• Input data:
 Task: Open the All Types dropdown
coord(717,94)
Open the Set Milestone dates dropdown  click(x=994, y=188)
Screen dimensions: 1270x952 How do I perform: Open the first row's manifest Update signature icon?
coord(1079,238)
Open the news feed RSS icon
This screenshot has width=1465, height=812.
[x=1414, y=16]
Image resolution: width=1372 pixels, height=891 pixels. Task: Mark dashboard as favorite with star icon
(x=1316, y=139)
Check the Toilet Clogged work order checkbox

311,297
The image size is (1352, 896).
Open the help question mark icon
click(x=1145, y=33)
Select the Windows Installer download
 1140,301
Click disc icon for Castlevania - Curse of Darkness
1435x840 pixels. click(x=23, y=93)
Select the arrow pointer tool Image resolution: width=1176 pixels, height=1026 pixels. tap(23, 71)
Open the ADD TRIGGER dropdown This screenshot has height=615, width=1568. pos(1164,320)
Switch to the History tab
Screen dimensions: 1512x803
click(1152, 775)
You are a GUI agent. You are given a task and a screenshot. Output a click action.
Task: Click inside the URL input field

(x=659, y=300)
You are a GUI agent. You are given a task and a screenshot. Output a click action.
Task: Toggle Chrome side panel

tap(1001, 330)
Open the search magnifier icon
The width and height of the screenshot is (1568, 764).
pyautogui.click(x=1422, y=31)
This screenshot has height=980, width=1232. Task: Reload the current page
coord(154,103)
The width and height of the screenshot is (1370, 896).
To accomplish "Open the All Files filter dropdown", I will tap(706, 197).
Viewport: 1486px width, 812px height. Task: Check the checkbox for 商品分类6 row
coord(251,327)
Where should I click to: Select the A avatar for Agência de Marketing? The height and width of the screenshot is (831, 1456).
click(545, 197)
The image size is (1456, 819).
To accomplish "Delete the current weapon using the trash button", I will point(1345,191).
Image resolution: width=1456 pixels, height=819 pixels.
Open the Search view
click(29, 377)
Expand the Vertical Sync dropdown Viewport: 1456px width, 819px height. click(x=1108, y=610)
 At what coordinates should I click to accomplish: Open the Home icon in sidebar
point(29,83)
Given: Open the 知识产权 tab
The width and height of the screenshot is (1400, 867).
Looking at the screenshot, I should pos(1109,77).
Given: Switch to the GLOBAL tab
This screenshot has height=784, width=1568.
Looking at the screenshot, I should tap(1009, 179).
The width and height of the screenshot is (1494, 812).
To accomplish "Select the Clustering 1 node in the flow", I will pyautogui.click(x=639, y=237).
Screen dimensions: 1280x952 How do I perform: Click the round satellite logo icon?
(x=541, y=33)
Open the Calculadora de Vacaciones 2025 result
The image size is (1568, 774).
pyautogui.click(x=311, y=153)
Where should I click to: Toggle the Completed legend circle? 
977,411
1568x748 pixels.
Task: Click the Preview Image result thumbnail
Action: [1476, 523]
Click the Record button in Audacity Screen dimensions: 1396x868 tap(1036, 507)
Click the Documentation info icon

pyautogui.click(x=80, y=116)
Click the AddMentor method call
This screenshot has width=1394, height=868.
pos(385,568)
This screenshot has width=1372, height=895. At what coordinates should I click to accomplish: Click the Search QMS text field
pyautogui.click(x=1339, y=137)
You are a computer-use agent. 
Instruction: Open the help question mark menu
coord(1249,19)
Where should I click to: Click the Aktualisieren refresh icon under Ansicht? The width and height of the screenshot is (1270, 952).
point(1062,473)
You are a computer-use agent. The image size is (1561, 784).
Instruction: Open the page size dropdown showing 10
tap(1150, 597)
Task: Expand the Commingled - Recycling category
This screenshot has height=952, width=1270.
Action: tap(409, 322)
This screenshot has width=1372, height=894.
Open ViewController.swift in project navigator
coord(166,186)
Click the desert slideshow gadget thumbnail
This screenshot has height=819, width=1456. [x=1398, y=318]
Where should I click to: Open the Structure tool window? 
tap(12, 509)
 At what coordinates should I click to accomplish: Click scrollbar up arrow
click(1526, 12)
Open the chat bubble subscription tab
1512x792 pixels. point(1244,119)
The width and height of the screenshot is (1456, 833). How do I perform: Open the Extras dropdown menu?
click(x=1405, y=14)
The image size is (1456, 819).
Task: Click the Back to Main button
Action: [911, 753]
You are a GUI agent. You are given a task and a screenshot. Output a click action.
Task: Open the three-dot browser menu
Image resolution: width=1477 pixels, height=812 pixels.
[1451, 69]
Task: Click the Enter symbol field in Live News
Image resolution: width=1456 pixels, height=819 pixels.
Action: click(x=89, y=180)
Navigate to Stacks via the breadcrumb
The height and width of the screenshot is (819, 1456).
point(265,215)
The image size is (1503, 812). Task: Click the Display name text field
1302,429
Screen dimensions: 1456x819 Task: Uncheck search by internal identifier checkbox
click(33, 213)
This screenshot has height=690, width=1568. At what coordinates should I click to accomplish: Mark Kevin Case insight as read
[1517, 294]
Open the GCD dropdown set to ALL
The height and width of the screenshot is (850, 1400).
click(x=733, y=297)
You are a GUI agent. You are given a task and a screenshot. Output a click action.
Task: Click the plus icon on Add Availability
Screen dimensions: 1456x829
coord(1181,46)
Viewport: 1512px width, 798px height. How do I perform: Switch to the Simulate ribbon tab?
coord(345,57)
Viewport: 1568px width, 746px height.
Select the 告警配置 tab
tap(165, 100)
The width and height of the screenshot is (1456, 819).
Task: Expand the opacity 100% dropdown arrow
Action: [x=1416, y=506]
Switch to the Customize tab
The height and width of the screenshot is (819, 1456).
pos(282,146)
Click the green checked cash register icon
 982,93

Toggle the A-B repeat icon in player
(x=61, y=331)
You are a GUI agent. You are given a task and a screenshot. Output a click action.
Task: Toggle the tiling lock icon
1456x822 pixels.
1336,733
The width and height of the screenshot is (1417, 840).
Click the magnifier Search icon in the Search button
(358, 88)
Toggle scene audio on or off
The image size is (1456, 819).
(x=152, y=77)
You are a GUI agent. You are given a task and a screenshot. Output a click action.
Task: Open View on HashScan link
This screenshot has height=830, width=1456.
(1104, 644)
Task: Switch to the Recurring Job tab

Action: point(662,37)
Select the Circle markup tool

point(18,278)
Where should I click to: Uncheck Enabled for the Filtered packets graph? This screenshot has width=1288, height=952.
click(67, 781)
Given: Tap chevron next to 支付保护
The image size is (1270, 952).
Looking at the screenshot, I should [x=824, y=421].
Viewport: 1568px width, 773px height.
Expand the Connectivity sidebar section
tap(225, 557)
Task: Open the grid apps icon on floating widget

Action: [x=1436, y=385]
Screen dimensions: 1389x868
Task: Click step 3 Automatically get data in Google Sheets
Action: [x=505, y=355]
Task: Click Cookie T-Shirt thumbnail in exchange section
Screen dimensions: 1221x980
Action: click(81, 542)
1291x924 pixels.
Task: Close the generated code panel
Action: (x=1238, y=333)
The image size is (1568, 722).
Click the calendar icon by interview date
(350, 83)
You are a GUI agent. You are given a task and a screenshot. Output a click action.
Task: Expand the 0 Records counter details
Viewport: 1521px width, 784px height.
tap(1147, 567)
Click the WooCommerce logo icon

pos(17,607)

• Activity: Print the data above again, with nothing altered and nothing left out.

• Finished task:
 Task: Open the All Types dropdown
coord(717,94)
Open the Set Milestone dates dropdown  click(x=994, y=188)
Screen dimensions: 1270x952 How do I perform: Open the first row's manifest Update signature icon?
coord(1079,238)
Open the news feed RSS icon
This screenshot has width=1465, height=812.
[x=1414, y=16]
Image resolution: width=1372 pixels, height=891 pixels. Task: Mark dashboard as favorite with star icon
(x=1316, y=139)
Check the Toilet Clogged work order checkbox

311,297
The image size is (1352, 896).
Open the help question mark icon
click(x=1145, y=33)
Select the Windows Installer download
 1140,301
Click disc icon for Castlevania - Curse of Darkness
1435x840 pixels. click(x=23, y=93)
Select the arrow pointer tool Image resolution: width=1176 pixels, height=1026 pixels. tap(23, 71)
Open the ADD TRIGGER dropdown This screenshot has height=615, width=1568. pos(1164,320)
Switch to the History tab
Screen dimensions: 1512x803
click(1152, 775)
You are a GUI agent. You are given a task and a screenshot. Output a click action.
Task: Click inside the URL input field

(x=659, y=300)
You are a GUI agent. You are given a task and a screenshot. Output a click action.
Task: Toggle Chrome side panel

tap(1001, 330)
Open the search magnifier icon
The width and height of the screenshot is (1568, 764).
pyautogui.click(x=1422, y=31)
This screenshot has height=980, width=1232. Task: Reload the current page
coord(154,103)
The width and height of the screenshot is (1370, 896).
To accomplish "Open the All Files filter dropdown", I will tap(706, 197).
Viewport: 1486px width, 812px height. Task: Check the checkbox for 商品分类6 row
coord(251,327)
Where should I click to: Select the A avatar for Agência de Marketing? The height and width of the screenshot is (831, 1456).
click(545, 197)
The image size is (1456, 819).
To accomplish "Delete the current weapon using the trash button", I will point(1345,191).
Image resolution: width=1456 pixels, height=819 pixels.
Open the Search view
click(29, 377)
Expand the Vertical Sync dropdown Viewport: 1456px width, 819px height. click(x=1108, y=610)
 At what coordinates should I click to accomplish: Open the Home icon in sidebar
point(29,83)
Given: Open the 知识产权 tab
The width and height of the screenshot is (1400, 867).
Looking at the screenshot, I should pos(1109,77).
Given: Switch to the GLOBAL tab
This screenshot has height=784, width=1568.
Looking at the screenshot, I should tap(1009, 179).
The width and height of the screenshot is (1494, 812).
To accomplish "Select the Clustering 1 node in the flow", I will pyautogui.click(x=639, y=237).
Screen dimensions: 1280x952 How do I perform: Click the round satellite logo icon?
(x=541, y=33)
Open the Calculadora de Vacaciones 2025 result
The image size is (1568, 774).
pyautogui.click(x=311, y=153)
Where should I click to: Toggle the Completed legend circle? 
977,411
1568x748 pixels.
Task: Click the Preview Image result thumbnail
Action: [1476, 523]
Click the Record button in Audacity Screen dimensions: 1396x868 tap(1036, 507)
Click the Documentation info icon

pyautogui.click(x=80, y=116)
Click the AddMentor method call
This screenshot has width=1394, height=868.
pos(385,568)
This screenshot has width=1372, height=895. At what coordinates should I click to accomplish: Click the Search QMS text field
pyautogui.click(x=1339, y=137)
You are a computer-use agent. 
Instruction: Open the help question mark menu
coord(1249,19)
Where should I click to: Click the Aktualisieren refresh icon under Ansicht? The width and height of the screenshot is (1270, 952).
point(1062,473)
You are a computer-use agent. The image size is (1561, 784).
Instruction: Open the page size dropdown showing 10
tap(1150, 597)
Task: Expand the Commingled - Recycling category
This screenshot has height=952, width=1270.
Action: tap(409, 322)
This screenshot has width=1372, height=894.
Open ViewController.swift in project navigator
coord(166,186)
Click the desert slideshow gadget thumbnail
This screenshot has height=819, width=1456. [x=1398, y=318]
Where should I click to: Open the Structure tool window? 
tap(12, 509)
 At what coordinates should I click to accomplish: Click scrollbar up arrow
click(1526, 12)
Open the chat bubble subscription tab
1512x792 pixels. point(1244,119)
The width and height of the screenshot is (1456, 833). How do I perform: Open the Extras dropdown menu?
click(x=1405, y=14)
The image size is (1456, 819).
Task: Click the Back to Main button
Action: [911, 753]
You are a GUI agent. You are given a task and a screenshot. Output a click action.
Task: Open the three-dot browser menu
Image resolution: width=1477 pixels, height=812 pixels.
[1451, 69]
Task: Click the Enter symbol field in Live News
Image resolution: width=1456 pixels, height=819 pixels.
Action: click(x=89, y=180)
Navigate to Stacks via the breadcrumb
The height and width of the screenshot is (819, 1456).
point(265,215)
The image size is (1503, 812). Task: Click the Display name text field
1302,429
Screen dimensions: 1456x819 Task: Uncheck search by internal identifier checkbox
click(33, 213)
This screenshot has height=690, width=1568. At what coordinates should I click to accomplish: Mark Kevin Case insight as read
[1517, 294]
Open the GCD dropdown set to ALL
The height and width of the screenshot is (850, 1400).
click(x=733, y=297)
You are a GUI agent. You are given a task and a screenshot. Output a click action.
Task: Click the plus icon on Add Availability
Screen dimensions: 1456x829
coord(1181,46)
Viewport: 1512px width, 798px height. How do I perform: Switch to the Simulate ribbon tab?
coord(345,57)
Viewport: 1568px width, 746px height.
Select the 告警配置 tab
tap(165, 100)
The width and height of the screenshot is (1456, 819).
Task: Expand the opacity 100% dropdown arrow
Action: [x=1416, y=506]
Switch to the Customize tab
The height and width of the screenshot is (819, 1456).
pos(282,146)
Click the green checked cash register icon
 982,93

Toggle the A-B repeat icon in player
(x=61, y=331)
You are a GUI agent. You are given a task and a screenshot. Output a click action.
Task: Toggle the tiling lock icon
1456x822 pixels.
1336,733
The width and height of the screenshot is (1417, 840).
Click the magnifier Search icon in the Search button
(358, 88)
Toggle scene audio on or off
The image size is (1456, 819).
(x=152, y=77)
You are a GUI agent. You are given a task and a screenshot. Output a click action.
Task: Open View on HashScan link
This screenshot has height=830, width=1456.
(1104, 644)
Task: Switch to the Recurring Job tab

Action: point(662,37)
Select the Circle markup tool

point(18,278)
Where should I click to: Uncheck Enabled for the Filtered packets graph? This screenshot has width=1288, height=952.
click(67, 781)
Given: Tap chevron next to 支付保护
The image size is (1270, 952).
Looking at the screenshot, I should [x=824, y=421].
Viewport: 1568px width, 773px height.
Expand the Connectivity sidebar section
tap(225, 557)
Task: Open the grid apps icon on floating widget

Action: [x=1436, y=385]
Screen dimensions: 1389x868
Task: Click step 3 Automatically get data in Google Sheets
Action: [x=505, y=355]
Task: Click Cookie T-Shirt thumbnail in exchange section
Screen dimensions: 1221x980
Action: click(81, 542)
1291x924 pixels.
Task: Close the generated code panel
Action: (x=1238, y=333)
The image size is (1568, 722).
Click the calendar icon by interview date
(350, 83)
You are a GUI agent. You are given a task and a screenshot. Output a click action.
Task: Expand the 0 Records counter details
Viewport: 1521px width, 784px height.
tap(1147, 567)
Click the WooCommerce logo icon

pos(17,607)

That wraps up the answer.